_Task statement_
Take every line containing "agent" from the material and copy it.

_Provided data_
Start of Block

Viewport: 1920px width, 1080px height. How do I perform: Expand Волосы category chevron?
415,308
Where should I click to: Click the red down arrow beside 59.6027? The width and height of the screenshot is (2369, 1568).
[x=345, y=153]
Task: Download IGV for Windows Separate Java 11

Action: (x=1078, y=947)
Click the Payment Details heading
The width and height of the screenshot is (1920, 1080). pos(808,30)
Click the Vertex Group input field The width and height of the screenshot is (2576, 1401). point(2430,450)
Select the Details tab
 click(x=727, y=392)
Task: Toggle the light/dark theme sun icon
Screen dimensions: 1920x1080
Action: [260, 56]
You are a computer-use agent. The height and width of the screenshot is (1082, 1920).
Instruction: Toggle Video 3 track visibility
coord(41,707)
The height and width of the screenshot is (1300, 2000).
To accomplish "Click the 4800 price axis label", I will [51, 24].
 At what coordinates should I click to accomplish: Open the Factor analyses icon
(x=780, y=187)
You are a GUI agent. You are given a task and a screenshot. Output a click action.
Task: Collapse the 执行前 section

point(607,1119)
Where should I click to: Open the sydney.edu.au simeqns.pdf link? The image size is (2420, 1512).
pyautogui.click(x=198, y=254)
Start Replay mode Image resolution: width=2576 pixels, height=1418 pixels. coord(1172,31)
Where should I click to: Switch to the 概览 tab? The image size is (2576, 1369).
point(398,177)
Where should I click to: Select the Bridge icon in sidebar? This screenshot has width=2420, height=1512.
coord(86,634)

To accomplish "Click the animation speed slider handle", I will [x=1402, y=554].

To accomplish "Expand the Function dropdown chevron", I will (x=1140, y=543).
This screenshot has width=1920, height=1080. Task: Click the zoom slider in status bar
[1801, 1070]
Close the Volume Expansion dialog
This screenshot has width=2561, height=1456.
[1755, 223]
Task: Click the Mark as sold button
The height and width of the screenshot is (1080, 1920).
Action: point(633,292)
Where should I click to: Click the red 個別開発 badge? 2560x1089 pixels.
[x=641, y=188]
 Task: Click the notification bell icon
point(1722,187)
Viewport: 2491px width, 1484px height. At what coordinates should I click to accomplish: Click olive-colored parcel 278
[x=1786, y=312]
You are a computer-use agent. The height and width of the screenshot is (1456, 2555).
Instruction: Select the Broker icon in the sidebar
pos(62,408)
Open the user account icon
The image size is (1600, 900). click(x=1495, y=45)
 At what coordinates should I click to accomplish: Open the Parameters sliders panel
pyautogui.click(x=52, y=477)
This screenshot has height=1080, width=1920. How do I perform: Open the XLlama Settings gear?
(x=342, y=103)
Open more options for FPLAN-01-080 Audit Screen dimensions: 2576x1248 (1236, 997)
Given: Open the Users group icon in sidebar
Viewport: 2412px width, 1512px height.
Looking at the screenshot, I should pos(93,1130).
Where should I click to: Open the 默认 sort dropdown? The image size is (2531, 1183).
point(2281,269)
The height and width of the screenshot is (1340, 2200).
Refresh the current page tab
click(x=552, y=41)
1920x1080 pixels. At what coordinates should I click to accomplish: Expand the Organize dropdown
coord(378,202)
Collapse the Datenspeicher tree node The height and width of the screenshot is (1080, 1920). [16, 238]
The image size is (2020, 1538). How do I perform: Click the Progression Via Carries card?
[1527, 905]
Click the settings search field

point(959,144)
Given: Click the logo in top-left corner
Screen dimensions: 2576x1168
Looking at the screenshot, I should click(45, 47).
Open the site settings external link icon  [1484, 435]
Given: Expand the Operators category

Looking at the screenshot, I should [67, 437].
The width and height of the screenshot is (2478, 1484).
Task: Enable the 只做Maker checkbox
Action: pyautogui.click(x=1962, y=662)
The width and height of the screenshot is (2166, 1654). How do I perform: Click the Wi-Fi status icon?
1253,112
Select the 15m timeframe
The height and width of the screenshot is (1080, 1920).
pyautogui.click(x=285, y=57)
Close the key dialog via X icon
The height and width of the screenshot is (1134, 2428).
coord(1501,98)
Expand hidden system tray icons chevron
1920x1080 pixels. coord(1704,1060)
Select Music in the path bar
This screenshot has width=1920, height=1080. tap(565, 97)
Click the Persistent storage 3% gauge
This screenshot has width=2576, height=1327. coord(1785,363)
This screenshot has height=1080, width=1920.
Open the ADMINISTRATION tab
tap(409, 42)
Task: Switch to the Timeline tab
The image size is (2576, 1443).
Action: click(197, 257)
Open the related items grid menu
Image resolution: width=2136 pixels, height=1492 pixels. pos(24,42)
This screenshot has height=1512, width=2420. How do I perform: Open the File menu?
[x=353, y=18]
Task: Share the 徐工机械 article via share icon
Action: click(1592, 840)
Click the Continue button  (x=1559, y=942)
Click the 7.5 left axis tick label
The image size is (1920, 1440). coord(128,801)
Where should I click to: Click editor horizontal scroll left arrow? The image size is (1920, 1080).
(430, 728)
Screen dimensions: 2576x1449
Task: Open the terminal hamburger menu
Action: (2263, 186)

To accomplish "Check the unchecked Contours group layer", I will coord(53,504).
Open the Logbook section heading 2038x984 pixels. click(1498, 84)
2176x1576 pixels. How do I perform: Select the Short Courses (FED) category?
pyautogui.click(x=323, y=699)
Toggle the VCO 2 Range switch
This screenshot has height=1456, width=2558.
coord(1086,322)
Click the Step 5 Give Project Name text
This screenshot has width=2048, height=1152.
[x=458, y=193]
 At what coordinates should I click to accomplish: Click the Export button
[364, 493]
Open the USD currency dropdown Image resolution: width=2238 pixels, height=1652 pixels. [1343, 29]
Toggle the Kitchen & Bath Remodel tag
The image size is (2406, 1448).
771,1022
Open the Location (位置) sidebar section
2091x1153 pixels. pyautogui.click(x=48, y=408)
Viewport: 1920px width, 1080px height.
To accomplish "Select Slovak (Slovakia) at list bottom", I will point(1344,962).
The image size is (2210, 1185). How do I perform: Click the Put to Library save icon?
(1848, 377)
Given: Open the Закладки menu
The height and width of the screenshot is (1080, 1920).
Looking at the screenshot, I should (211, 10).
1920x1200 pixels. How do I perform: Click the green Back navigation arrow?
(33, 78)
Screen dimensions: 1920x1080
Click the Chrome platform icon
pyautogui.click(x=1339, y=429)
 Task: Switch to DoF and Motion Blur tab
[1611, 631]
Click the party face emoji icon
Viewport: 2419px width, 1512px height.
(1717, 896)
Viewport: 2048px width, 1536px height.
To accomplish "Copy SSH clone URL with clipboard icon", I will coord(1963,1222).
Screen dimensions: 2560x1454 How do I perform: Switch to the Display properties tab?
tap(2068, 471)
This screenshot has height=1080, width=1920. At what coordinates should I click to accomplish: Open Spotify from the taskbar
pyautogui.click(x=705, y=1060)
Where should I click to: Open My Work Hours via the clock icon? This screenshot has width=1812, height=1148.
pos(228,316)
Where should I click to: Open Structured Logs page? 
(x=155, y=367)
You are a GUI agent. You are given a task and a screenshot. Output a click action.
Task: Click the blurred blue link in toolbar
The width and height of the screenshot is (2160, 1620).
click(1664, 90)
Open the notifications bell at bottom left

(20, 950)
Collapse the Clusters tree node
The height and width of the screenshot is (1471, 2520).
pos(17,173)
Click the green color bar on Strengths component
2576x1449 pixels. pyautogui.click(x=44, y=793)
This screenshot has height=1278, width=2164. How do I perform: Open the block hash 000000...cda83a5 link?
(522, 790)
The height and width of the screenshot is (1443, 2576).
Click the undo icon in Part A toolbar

End of Block

_Result of this exercise_
You are a computer-use agent. The height and width of the screenshot is (1082, 1920).
You are a GUI agent. You are given a task and a screenshot. Output a click action.
You are a computer-use agent. The height and width of the screenshot is (1456, 2555).
You are a GUI agent. You are given a task and a screenshot. Output a click action.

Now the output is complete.